5G Security
5G Security
Next-generation connectivity
Next-generation connectivity
With the adoption of the fifth-generation mobile network, known as 5G, the world will be connected in ways it has never been before—transforming how thousands of devices function, communicate, and connect.
While 5G introduces new possibilities for innovation, it also presents many unknown risks. The big question: How will this digital transformation change the threat landscape for people, places, and things? Pacific Northwest National Laboratory (PNNL) researchers are working to answer that question.
Understanding and securing the 5G network
As 5G becomes more of a reality, society will continue to push the limits of innovation. This revolution in wireless communication poses new dimensions of vulnerabilities through connected digital systems and a new set of challenges for the security, safety, and resilience of cyber-physical systems, including critical infrastructures, such as the power grid.
Novel types of attacks, innovative sensing capabilities, and use cases in autonomous operations are making 5G a focal point of research for PNNL. Pooling our expertise across PNNL in areas ranging from cybersecurity and artificial intelligence, to data science and computing, to electrical engineering, we lead 5G research in three key areas:
- Adopting 5G communications and computing architectures in support of sponsor missions and capabilities;
- Exploring security implications of applying 5G solutions for critical or vulnerable systems; and
- Developing novel compute paradigms, bringing PNNL’s capabilities and strengths alongside industry early in development.
We work to analyze threats, evaluate vulnerabilities, and develop solutions to defend against attacks on 5G-enabled information technologies and operational technologies.
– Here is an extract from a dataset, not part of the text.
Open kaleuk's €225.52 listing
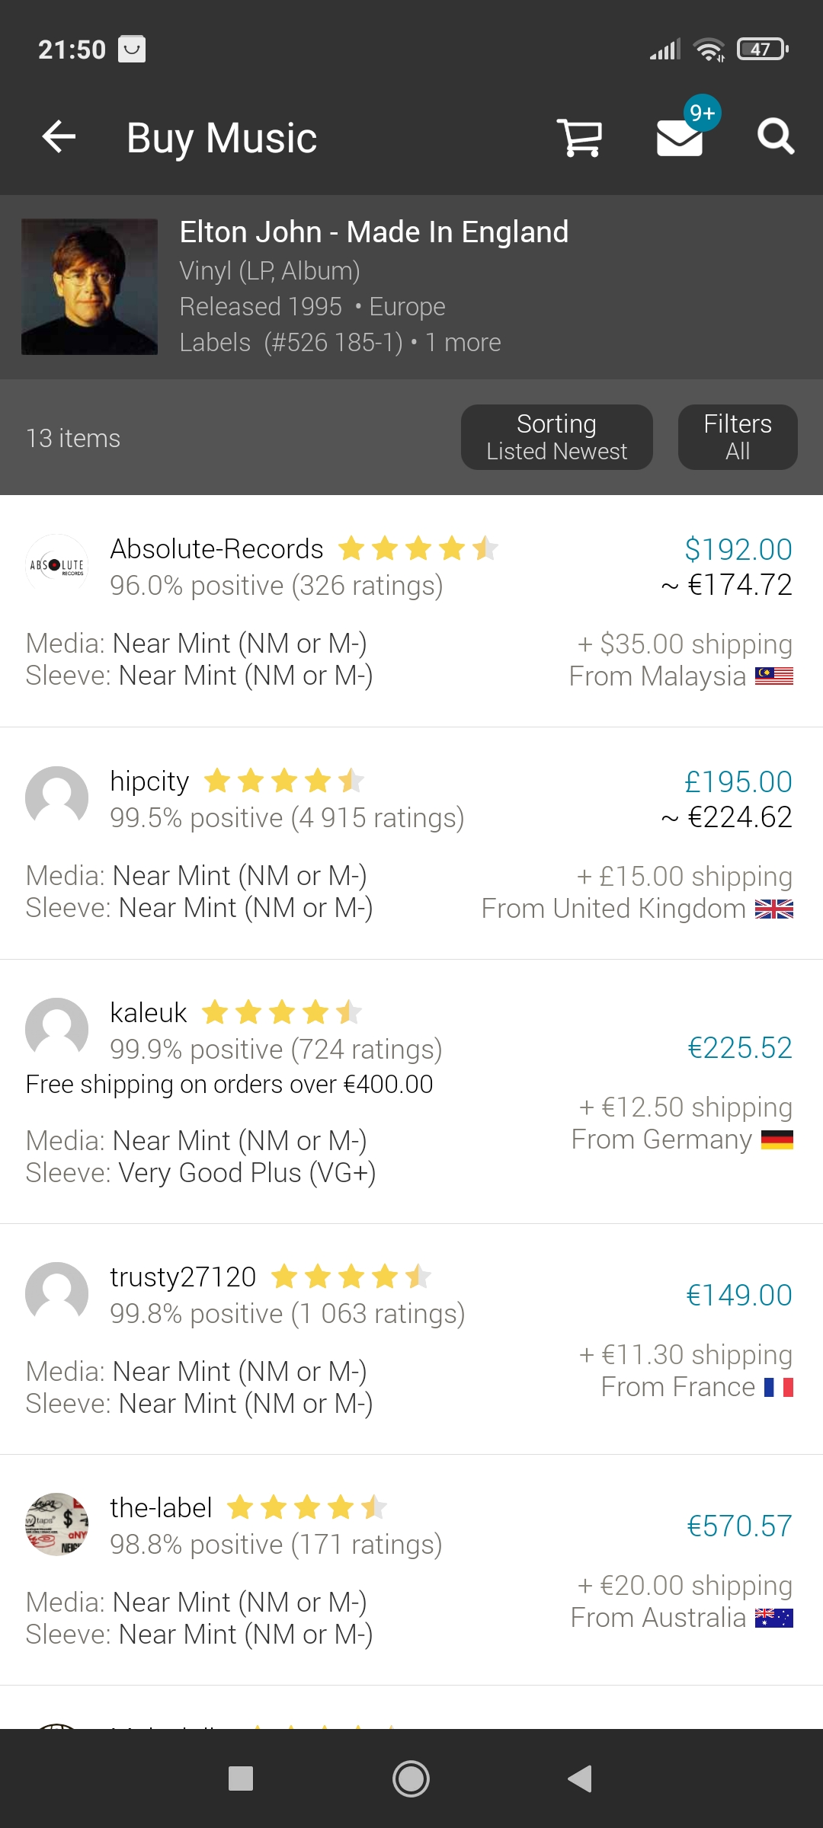The width and height of the screenshot is (823, 1828). [x=739, y=1048]
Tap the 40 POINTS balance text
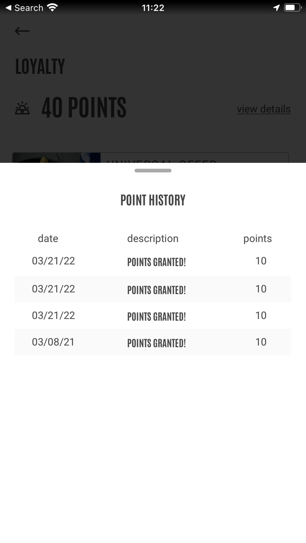306x543 pixels. click(84, 108)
Exploring 5G in real-world environments
PNNL has two research laboratories designed to explore both the opportunities and risks associated with the adaption of 5G. Each laboratory has standalone capabilities, but they complement each other by creating the complexity of networks with 5G.
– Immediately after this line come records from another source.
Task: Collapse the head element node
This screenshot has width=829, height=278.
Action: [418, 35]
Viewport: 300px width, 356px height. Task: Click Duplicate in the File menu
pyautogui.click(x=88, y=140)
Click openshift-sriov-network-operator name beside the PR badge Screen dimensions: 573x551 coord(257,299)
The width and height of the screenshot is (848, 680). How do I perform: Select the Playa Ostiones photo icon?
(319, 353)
The 5G Innovation Studio explores the benefits of 5G with robotics, radiation sensors, virtual reality, and more in support of PNNL’s mission to tackle challenges in national security, energy efficiency, and scientific discovery. For example, researchers are looking at how 5G can transform port and border security, grid infrastructure operations, and augmented human-machine teaming capabilities for first responders. PNNL was the first Department of Energy national laboratory with Verizon 5G ultra-wideband wireless technology to augment our evolving open core, standalone technology.
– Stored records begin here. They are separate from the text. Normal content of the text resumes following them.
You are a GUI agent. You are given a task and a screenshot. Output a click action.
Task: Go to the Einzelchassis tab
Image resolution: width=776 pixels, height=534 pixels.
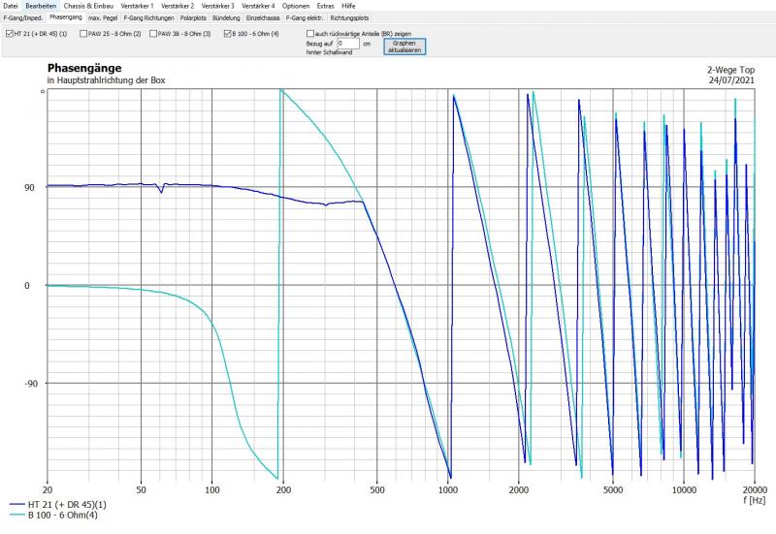263,18
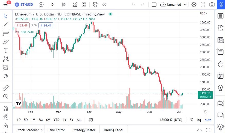Viewport: 225px width, 133px height.
Task: Select the measure ruler tool
Action: click(x=6, y=88)
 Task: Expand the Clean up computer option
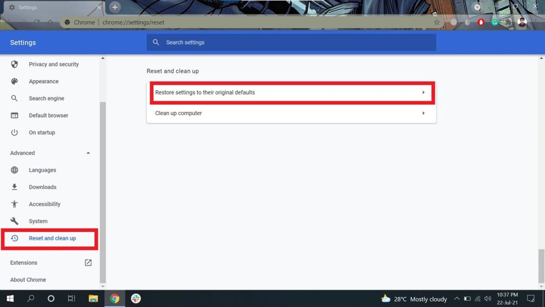point(291,114)
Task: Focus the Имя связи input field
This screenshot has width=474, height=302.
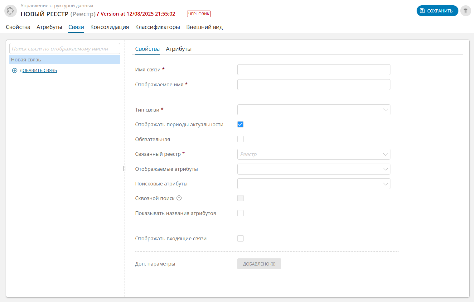Action: [x=313, y=70]
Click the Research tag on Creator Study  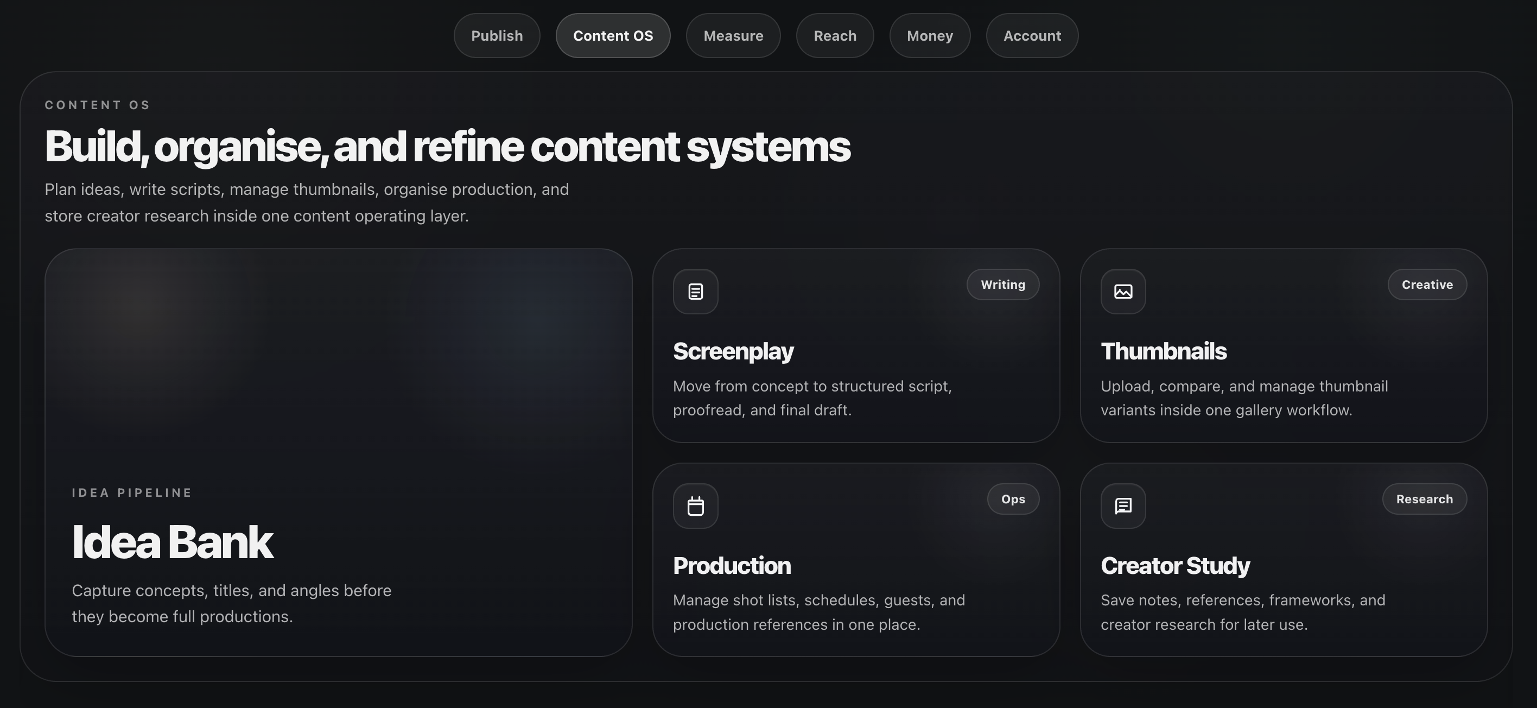tap(1424, 499)
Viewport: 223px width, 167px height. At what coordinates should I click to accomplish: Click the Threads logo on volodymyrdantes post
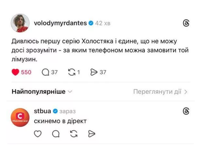186,23
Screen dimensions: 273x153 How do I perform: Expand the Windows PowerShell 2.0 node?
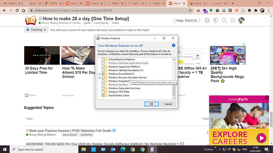pos(100,74)
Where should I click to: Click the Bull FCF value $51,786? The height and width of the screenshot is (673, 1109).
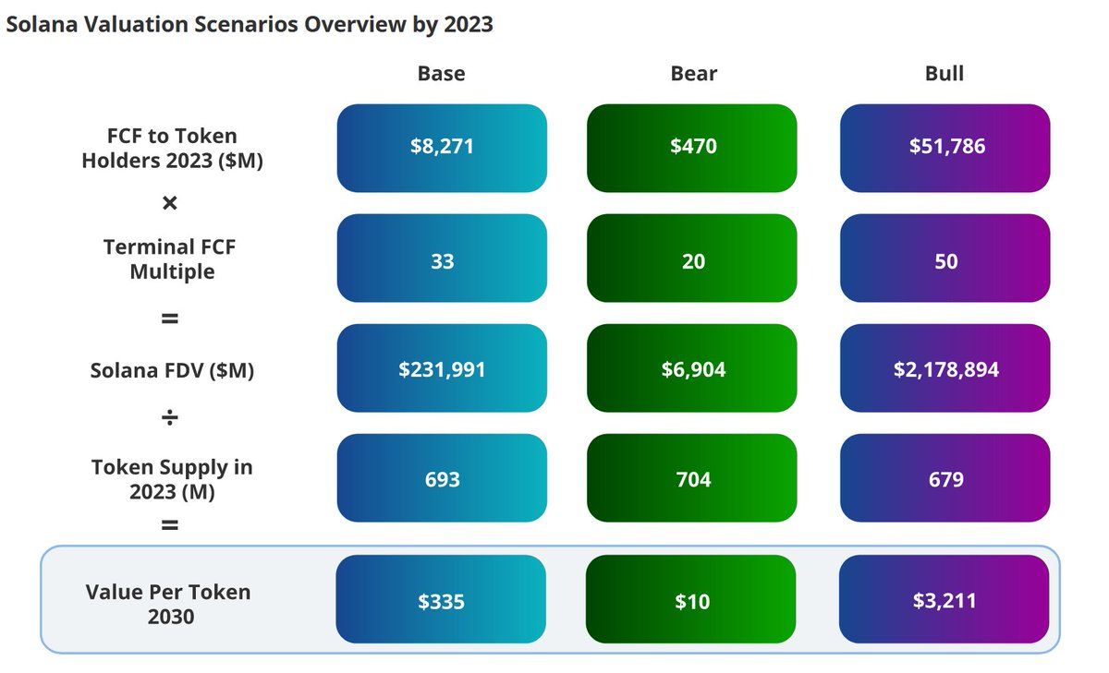tap(944, 148)
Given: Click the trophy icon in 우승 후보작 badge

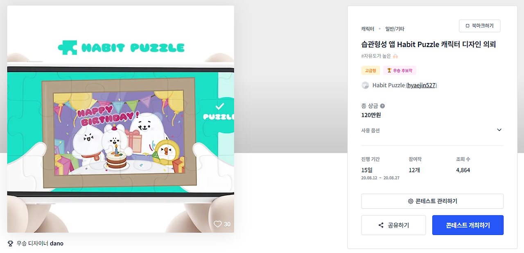Looking at the screenshot, I should 389,70.
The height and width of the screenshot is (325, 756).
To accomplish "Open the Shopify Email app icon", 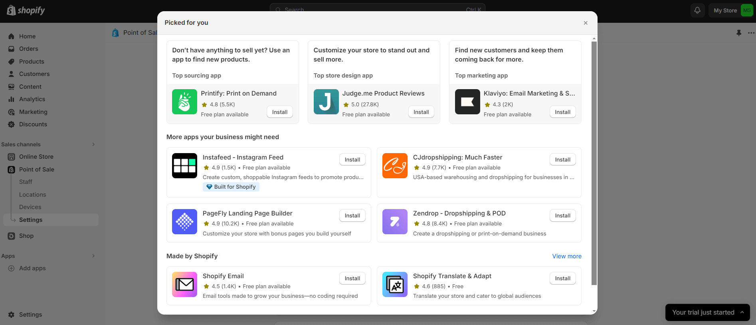I will [x=184, y=284].
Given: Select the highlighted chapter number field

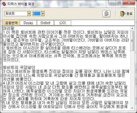Looking at the screenshot, I should pyautogui.click(x=37, y=14).
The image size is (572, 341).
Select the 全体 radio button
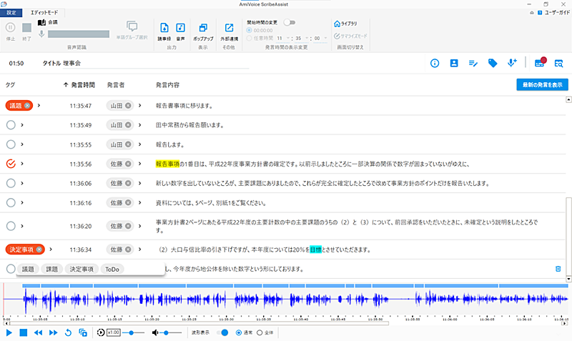[260, 332]
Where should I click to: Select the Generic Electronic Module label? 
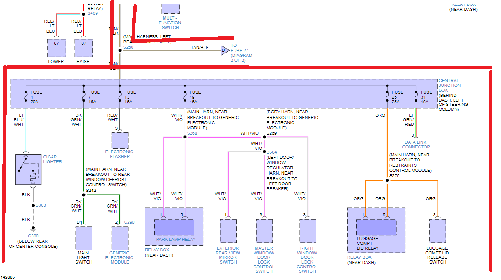(119, 257)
The Internet of Things (IoT) Common Operating Environment focuses on studying the network of IoT devices, individual components of “things” (e.g., software, hardware, communications), vulnerability assessments, pattern of life analysis, and identification of unknown IoT.
PNNL has the capability to not only test and evaluate 5G from a device and network perspective, but also to test and evaluate hypothetical 6G networks that are being defined today. With our research and expertise, we are working to keep the United States ahead of the applications and potential security implications of the rapidly changing wireless communication networks.